I recently quit my job as cashier in the middle of a busy shift.  A bad thing to do, I know, but I was fed up.  I spoke to the person supervising that evening, the "Assistant Co-ordinator of Customer Service" or some such, the only red vest person there.  I told him I was quitting, was sorry, but would not be back.  He said, "Right now? Are you sure? Ok." I left and had no further contact.  Now I've received this letter:

"We are informing you that the investigation by (person's name) for job abandonment has concluded.  You employment with the Kroger Co. has been terminated effective (the day I quit) for the above stated reason."

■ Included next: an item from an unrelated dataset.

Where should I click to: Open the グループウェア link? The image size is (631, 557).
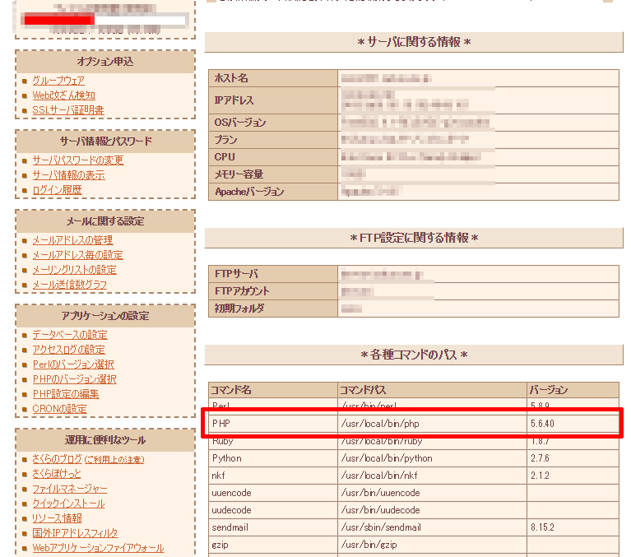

What is this?  My googling of "job abandonment" tells me it's for when an employee leaves or doesn't show up for work for several days, and doesn't inform the  management of their intention to not return.  I most certainly informed them.  Are they trying to get me in trouble?  Has someone lied about the circumstances of my leaving?  Will this be a problem in getting other jobs?  In short, should I just forget this, or do I need a lawyer?

Thanks.


 I had an co-worker who quit in mid-shift. I don't know what happened between the co-worker and the company, but the co-worker has gotten a new job afterwards in a short period of time. I'm sorry the company gave you an difficult time. I hope all good vibes are coming your way soon.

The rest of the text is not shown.